Carlo è un uomo stanco, spigoloso, intelligente, curioso, acuto. L’ossessione che nasce in lui da una gelosia mai provata prima verso la moglie, lo destabilizza, lo infiacchisce, lo costringe a seguire la propria donna tra Roma, la Sicilia e Venezia, per capire se stesso e lei. Per capire cosa sia il tradimento, cosa sia la pulsione erotica, cosa sia e chi sia il giovane violento e sadico che ha invaso il corpo e la mente di una donna raffinata, bella, ironica e triste, tremendamente triste e sola, come Silvia. L’eros, naturalmente, è l’elemento portante della vicenda, ma non indagata secondo il classico binomio di Eros e Thanatos. E’ un’interpretazione quanto mai conosciuta, quanto mai manualistica, freudiana nel senso più stretto e più elementare del termine. Ma nel romanzo di Parise (che conosceva l’oriente) e nel film di Martone, il rapporto è risolto in termini altri. L’elemento erotico è scomparso fra Carlo e Silvia, poiché portato a conseguenze prevedibili e prive di sfumature. Carlo e la giovanissima amante giocano, nuotano, si abbracciano; Carlo e Silvia passeggiano ma non si toccano, non giocano, non sanno più essere felici .

Così come l’amore con Lù (la giovane amante) rivela la delicatezza di un amore adolescenziale, l’amore tra i due coniugi è distante, doloroso, piatto, lontano eppure inoppugnabile, esattamente come le rocce siciliane . Ciò che uccide l’amore non è il trascorre del tempo, l’assenza di sorpresa, ma la distanza (o il distanziarsi) dal desiderio di guardare e di ascoltare e di condividere. “L’odore del sangue” è un romanzo non rifinito dal suo autore, composto di getto nel 1979 e riletto senza apportare variazioni pochi mesi prima della morte nel 1986 (Giacomo Magrini dà conto nella nota al testo dei criteri e dei problemi filologici dell’edizione) . Già, probabilmente, in arretrato sul gusto letterario dell’epoca della sua stesura (il ’79 è l’anno di “Se una notte d’inverno un viaggiatore”), il romanzo lo è ancor più su quello odierno, ma, proprio per questo, si offre al lettore come un campione, perfetto ancorché tardivo, della narrativa del Vecchio Novecento, moraviana o precalviniana che dir si voglia. Le caratteristiche di questa narrativa vi si ritrovano infatti tutte: il centralismo assoluto dell’io, la parallela centralità del sesso, la ritualità della coppia (dove tutto, perfino l’adulterio, è istituzionalizzato).

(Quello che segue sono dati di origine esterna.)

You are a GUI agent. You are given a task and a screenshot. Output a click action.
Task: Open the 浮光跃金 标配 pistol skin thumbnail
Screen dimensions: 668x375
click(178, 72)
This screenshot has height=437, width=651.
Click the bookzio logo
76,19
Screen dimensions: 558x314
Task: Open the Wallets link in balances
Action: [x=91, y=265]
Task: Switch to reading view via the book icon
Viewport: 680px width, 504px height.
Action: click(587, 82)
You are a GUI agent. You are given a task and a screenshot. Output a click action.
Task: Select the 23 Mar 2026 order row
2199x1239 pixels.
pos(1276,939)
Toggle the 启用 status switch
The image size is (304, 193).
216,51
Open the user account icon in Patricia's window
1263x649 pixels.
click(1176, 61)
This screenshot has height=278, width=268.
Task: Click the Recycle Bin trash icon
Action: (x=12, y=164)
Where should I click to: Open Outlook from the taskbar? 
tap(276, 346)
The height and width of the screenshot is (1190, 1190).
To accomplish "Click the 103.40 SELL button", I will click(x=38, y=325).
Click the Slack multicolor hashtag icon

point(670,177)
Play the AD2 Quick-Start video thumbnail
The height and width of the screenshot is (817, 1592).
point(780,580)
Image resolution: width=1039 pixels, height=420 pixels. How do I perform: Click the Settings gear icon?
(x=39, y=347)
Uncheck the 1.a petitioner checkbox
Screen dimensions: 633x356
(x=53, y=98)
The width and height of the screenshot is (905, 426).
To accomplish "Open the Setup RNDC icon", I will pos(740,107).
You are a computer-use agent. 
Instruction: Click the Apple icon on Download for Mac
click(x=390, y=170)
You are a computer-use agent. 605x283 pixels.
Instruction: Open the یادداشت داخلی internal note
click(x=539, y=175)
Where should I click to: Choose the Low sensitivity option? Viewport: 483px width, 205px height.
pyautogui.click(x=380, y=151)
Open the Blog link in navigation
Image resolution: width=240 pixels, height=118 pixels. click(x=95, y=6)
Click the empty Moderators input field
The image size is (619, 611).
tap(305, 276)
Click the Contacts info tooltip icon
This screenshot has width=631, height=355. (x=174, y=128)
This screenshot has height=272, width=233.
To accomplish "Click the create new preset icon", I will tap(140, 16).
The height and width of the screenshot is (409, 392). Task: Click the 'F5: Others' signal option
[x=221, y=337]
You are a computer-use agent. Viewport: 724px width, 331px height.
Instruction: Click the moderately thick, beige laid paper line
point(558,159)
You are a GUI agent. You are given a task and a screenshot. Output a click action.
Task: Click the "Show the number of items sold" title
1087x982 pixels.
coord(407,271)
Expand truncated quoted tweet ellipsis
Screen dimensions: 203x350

“L’odore del sangue” ci ricaccia istruttivamente nel profondo Novecento, in una letteratura stretta intorno a un io ipertrofico e claustrofobico e ci fa misurare la distanza ormai enorme che ci separa da essa. Le pagine di questo libro sono il resoconto minuzioso ed ossessivo sulla gelosia, un resoconto scritto con crudele e maniacale abilità desunta (in larga parte) dai due classici cinesi di cui abbiamo dato conto. Secondo La Capria, “L’odore del sangue” è un libro nel quale Parise, sapendo che non l’avrebbe pubblicato, poteva svelare tutto di sé, dove poteva “portare a galla tutte le rimozioni depositate nel fondo del suo animo” . Ciò che accosta L’Odore del Sangue ai temi dei due classici cinesi (e giustifica questa nostra digressione) è quanto mirabilmente sintetizzato da Mario Fortunato : “Non è un’opera incompiuta e lacunosa, essa è utile alla comunità degli studiosi, ma non necessaria ai bisogni del comune lettore di narrativa”.